Dans ce sens, la révolte des étudiants sur la question des droits de scolarité aura joué un rôle d'électrochoc auprès de la société, mais malgré les foules bigarrées et intergénérationnelles et les slogans porteurs de plusieurs causes, le combat sectoriel des étudiants demeure le moteur des manifestations. Aucune autre revendication sociale ou politique ne prend véritablement le relais et il est à prévoir que lorsque la crise étudiante sera réglée, chacun retournera bien sagement dans son confort individualiste.

L'occasion aura été belle pour plusieurs d'exprimer de beaux sentiments de sympathie envers la cause étudiante et de se défouler sur la corruption, la collusion, le copinage et les abus de pouvoir du gouvernement Charest, mais je doute fort que les signes d'un mouvement puissant contre les agissements d'un gouvernement qu'on aura dénoncé tout au cours de ces manifestations festives à saveur de désobéissance civile se poursuivent au-delà de la crise étudiante.

Au-delà du tintamarre de casseroles et des coups de gueule épars des chefs syndicaux en mal de visibilité, les discours mobilisateurs en faveur d'une société plus intègre, plus équitable, plus ouverte, plus juste, plus solidaire font dramatiquement défaut. Où sont nos intellectuels pour aider à décoder ce sursaut de la rue et surtout proposer les éléments d'une alternative? Les partis politiques n'ont rien de consistant à offrir.

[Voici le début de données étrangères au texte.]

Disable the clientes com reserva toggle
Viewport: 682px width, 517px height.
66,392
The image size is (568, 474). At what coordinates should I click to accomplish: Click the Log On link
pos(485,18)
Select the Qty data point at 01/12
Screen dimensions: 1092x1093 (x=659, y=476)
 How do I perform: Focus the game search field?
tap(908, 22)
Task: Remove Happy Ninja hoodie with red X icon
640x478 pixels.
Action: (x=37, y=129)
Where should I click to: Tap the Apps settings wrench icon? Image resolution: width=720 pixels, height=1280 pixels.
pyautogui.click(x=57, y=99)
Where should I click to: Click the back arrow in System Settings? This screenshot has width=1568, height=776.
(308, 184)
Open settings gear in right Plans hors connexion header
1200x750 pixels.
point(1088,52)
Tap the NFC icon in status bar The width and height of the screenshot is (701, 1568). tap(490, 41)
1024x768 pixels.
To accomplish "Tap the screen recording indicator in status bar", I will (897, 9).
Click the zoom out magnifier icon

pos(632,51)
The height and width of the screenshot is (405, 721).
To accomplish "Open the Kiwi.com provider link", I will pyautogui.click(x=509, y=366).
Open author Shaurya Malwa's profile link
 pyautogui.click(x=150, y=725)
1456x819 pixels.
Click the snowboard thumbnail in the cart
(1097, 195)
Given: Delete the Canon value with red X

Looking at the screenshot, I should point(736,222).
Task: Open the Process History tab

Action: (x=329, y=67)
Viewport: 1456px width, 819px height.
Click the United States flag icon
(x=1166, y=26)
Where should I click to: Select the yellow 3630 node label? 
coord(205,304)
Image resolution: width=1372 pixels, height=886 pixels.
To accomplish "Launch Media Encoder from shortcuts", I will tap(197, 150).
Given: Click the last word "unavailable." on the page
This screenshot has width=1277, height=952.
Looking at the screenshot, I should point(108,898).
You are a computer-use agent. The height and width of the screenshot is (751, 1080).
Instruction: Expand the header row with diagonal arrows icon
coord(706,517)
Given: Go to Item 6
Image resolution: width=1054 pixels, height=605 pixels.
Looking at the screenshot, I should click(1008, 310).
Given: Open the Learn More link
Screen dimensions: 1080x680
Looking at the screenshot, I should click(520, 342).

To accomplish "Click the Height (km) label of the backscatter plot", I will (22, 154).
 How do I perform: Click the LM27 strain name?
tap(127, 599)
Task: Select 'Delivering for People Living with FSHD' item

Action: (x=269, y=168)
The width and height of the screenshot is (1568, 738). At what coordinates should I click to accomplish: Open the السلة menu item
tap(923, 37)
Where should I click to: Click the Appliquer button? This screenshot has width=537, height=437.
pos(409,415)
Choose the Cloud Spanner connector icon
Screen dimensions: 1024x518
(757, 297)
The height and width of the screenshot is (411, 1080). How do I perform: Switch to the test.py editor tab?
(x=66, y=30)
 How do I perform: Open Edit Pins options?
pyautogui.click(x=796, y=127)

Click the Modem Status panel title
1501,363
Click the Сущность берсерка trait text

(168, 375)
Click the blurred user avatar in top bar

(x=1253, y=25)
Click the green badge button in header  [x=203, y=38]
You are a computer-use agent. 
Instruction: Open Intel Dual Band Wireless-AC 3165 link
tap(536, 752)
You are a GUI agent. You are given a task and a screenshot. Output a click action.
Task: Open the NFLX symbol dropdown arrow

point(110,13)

Un tel vide interpelle habituellement les intellectuels qui profitent du contexte de ras-le-bol et de rejet de la classe politique pour imaginer et proposer les lignes fortes d'un projet rassembleur, voire d'un nouveau projet de société. Rien de tel sur les tribunes de la rue ni à l'horizon.

Peut-on espérer un revirement de situation au cours des prochaines semaines? Je n'y crois pas, mais j'aimerais que mon interprétation des événements soit erronée. Il faut admirer la clairvoyance et le courage des étudiants. Cette jeunesse est impatiente de véritables changements et s'affranchit enfin de la tutelle de la génération qui la précède... pour agir.